begin

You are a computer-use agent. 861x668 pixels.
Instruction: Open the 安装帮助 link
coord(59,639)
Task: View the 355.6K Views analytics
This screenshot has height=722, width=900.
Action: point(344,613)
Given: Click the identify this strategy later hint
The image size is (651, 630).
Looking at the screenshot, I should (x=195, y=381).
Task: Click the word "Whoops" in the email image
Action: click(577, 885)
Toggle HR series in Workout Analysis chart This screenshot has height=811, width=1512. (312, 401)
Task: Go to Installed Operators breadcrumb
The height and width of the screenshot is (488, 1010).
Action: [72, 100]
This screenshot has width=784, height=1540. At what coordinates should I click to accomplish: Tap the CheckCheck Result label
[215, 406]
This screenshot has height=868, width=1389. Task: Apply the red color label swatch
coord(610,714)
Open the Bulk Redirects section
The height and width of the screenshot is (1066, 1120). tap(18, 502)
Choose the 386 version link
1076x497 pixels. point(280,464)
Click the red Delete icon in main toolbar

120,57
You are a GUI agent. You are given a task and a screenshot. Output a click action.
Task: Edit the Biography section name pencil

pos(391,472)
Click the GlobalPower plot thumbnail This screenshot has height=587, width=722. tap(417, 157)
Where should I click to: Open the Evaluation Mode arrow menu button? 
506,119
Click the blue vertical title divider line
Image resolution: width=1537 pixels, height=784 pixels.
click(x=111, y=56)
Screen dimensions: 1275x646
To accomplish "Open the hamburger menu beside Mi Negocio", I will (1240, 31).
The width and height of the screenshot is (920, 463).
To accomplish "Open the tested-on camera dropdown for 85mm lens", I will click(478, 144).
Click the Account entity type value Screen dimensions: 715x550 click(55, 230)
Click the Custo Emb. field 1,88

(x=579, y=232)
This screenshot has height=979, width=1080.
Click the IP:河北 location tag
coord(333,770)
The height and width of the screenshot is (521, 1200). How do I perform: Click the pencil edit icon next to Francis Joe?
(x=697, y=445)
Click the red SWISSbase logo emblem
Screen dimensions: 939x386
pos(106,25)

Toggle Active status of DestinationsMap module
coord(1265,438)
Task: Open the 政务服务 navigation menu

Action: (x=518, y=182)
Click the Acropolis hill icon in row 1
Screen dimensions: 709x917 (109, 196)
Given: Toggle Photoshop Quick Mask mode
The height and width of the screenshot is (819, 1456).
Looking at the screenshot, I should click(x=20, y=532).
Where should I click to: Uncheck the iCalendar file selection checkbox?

end

#### SHORT PROBLEM
Format the stretch of the material from the line containing "Toggle Active status" through the end of the material as a Markdown table with columns Row and Line. Number each line and leave out blank lines.

#### WRITTEN ANSWER
| Row | Line |
|---|---|
| 1 | Toggle Active status of DestinationsMap module |
| 2 | coord(1265,438) |
| 3 | Task: Open the 政务服务 navigation menu |
| 4 | Action: (x=518, y=182) |
| 5 | Click the Acropolis hill icon in row 1 |
| 6 | Screen dimensions: 709x917 (109, 196) |
| 7 | Given: Toggle Photoshop Quick Mask mode |
| 8 | The height and width of the screenshot is (819, 1456). |
| 9 | Looking at the screenshot, I should click(x=20, y=532). |
| 10 | Where should I click to: Uncheck the iCalendar file selection checkbox? |